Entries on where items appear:
>> BEGIN

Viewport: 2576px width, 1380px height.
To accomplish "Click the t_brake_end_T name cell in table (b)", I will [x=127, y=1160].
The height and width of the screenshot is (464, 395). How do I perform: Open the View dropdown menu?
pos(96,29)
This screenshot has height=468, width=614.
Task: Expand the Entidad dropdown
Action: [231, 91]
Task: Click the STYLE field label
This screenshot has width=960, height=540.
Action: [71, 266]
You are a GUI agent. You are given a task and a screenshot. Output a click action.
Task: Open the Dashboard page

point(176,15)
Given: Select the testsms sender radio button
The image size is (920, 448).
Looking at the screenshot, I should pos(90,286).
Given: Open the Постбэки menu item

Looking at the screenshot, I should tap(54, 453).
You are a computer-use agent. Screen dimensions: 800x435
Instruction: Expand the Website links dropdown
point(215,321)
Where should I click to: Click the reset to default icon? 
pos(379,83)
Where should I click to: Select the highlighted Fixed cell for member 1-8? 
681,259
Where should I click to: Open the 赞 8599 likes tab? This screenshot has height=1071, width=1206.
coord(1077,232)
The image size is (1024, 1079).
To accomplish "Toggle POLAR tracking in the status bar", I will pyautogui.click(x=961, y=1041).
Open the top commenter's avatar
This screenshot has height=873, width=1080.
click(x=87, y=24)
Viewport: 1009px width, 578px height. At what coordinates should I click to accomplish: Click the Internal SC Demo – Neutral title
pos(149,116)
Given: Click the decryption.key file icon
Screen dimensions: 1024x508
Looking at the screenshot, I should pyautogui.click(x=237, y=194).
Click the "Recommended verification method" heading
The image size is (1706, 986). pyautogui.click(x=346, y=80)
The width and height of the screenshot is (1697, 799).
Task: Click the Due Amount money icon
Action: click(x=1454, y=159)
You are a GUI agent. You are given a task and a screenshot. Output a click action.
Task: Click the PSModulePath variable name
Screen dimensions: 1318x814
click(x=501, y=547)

>> END

_Given problem_: Please reproduce all of the material above line for line, without changing anything.

_Result for this task_:
Viewport: 2576px width, 1380px height.
To accomplish "Click the t_brake_end_T name cell in table (b)", I will [x=127, y=1160].
The height and width of the screenshot is (464, 395). How do I perform: Open the View dropdown menu?
pos(96,29)
This screenshot has height=468, width=614.
Task: Expand the Entidad dropdown
Action: [231, 91]
Task: Click the STYLE field label
This screenshot has width=960, height=540.
Action: [71, 266]
You are a GUI agent. You are given a task and a screenshot. Output a click action.
Task: Open the Dashboard page

point(176,15)
Given: Select the testsms sender radio button
The image size is (920, 448).
Looking at the screenshot, I should pos(90,286).
Given: Open the Постбэки menu item

Looking at the screenshot, I should tap(54, 453).
You are a computer-use agent. Screen dimensions: 800x435
Instruction: Expand the Website links dropdown
point(215,321)
Where should I click to: Click the reset to default icon? 
pos(379,83)
Where should I click to: Select the highlighted Fixed cell for member 1-8? 
681,259
Where should I click to: Open the 赞 8599 likes tab? This screenshot has height=1071, width=1206.
coord(1077,232)
The image size is (1024, 1079).
To accomplish "Toggle POLAR tracking in the status bar", I will pyautogui.click(x=961, y=1041).
Open the top commenter's avatar
This screenshot has height=873, width=1080.
click(x=87, y=24)
Viewport: 1009px width, 578px height. At what coordinates should I click to accomplish: Click the Internal SC Demo – Neutral title
pos(149,116)
Given: Click the decryption.key file icon
Screen dimensions: 1024x508
Looking at the screenshot, I should pyautogui.click(x=237, y=194).
Click the "Recommended verification method" heading
The image size is (1706, 986). pyautogui.click(x=346, y=80)
The width and height of the screenshot is (1697, 799).
Task: Click the Due Amount money icon
Action: click(x=1454, y=159)
You are a GUI agent. You are given a task and a screenshot. Output a click action.
Task: Click the PSModulePath variable name
Screen dimensions: 1318x814
click(x=501, y=547)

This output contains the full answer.